舞うようにっていう言葉が相応しい動き。無駄がなくて精練された動作。
昔はこんな風に戦ってる所見せてくれなかったから初めて見る。基本的に血を僕たちに見せようとしなかった。それが魚の血であっても。……妙に過保護だったよね、優菜。

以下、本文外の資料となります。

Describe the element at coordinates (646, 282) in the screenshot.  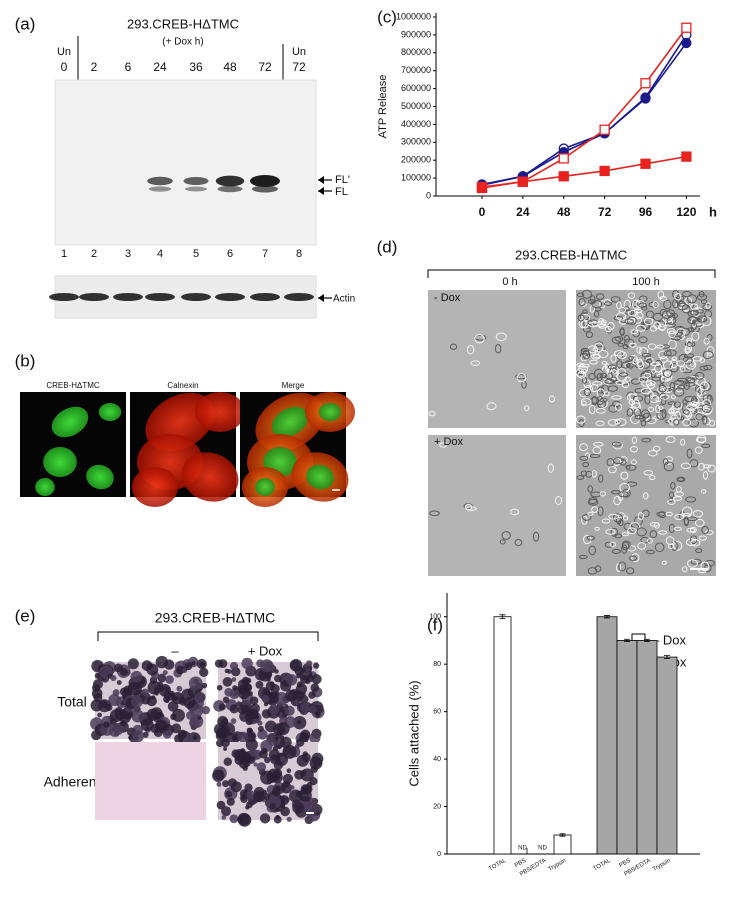
I see `column-label: 100 h` at that location.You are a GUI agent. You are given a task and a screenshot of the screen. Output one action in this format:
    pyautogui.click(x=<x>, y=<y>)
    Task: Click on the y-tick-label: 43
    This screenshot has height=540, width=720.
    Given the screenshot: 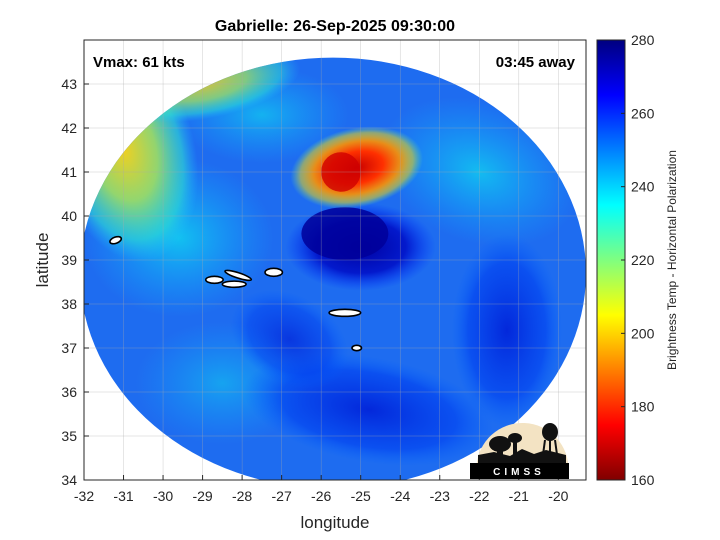 What is the action you would take?
    pyautogui.click(x=69, y=84)
    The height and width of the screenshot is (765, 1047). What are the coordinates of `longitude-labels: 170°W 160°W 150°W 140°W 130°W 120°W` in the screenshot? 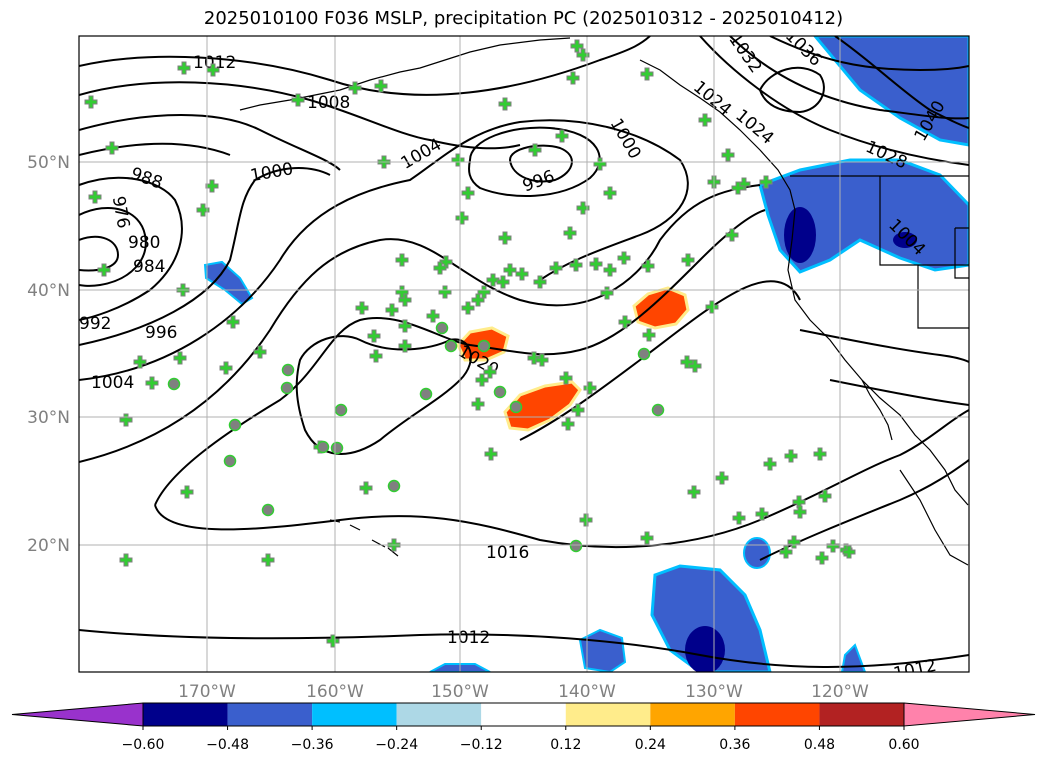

突然講師として現れた人は、綺麗な人だった。何処か現実離れした容姿の人。……それは別に良いんだけど……何と言うか、優菜に近い。今の優菜にとって僕らは初対面だから仕方ないけど、それでも優菜と親しげな彼を見ているとどろどろとした気持ちが込み上げてくる。所謂嫉妬ってものだよね、これ。……僕が縛る権利なんかないのに。醜い独占欲を持つ自分が嫌なりそうだ。今も昔も彼女は僕のものじゃないのに。
「ねえ、律」
隣にいた紫野が口を開く。今は優菜が放った回し蹴りを鈴鹿さんと呼ばれた人が軽くよけた所。
「私、あの人が羨ましいわ。……というか嫉妬してる」
優菜と鈴鹿さん?から目を逸らさずに言う。
「私たちはやっと控えめな笑顔が見れるようになったってのに、あの男は満面の笑みだよ!狡くない?」
「そうだね……」
僕は紫野も羨ましい。嫉妬をはっきりと口にできる紫野が。僕は怖いのに、紫野みたいに感情を出して拒否されたら?重いって思われたら?それがたまらなく怖い。だって優菜は覚えてないんだから……。
僕、女々しいな……。
ねえ優菜。今の君は僕が思いを伝えても笑ってくれるのかな……。
そんな色々考えてしまった試合は優菜の負けという形で終わりを告げた。綺麗な一本背負い、床に投げられた優菜は満足げな表情を浮かべていた。
その日の昼休み、僕は紫野から呼び出しを受けた。
「どうしたの?」
「決まったわよ」
そう言って差し出されたのは一つにまとめられた書類。
「うん、やっぱりこうなるよね」
「これから色々と大変よ」
にやりと笑った紫野。
「うん、そうだね」
この言葉に微笑を返す。
取りあえず今はあれこれ考えるのはやめよう。
今の僕たちにはまだたくさんの時間が残されているのだから。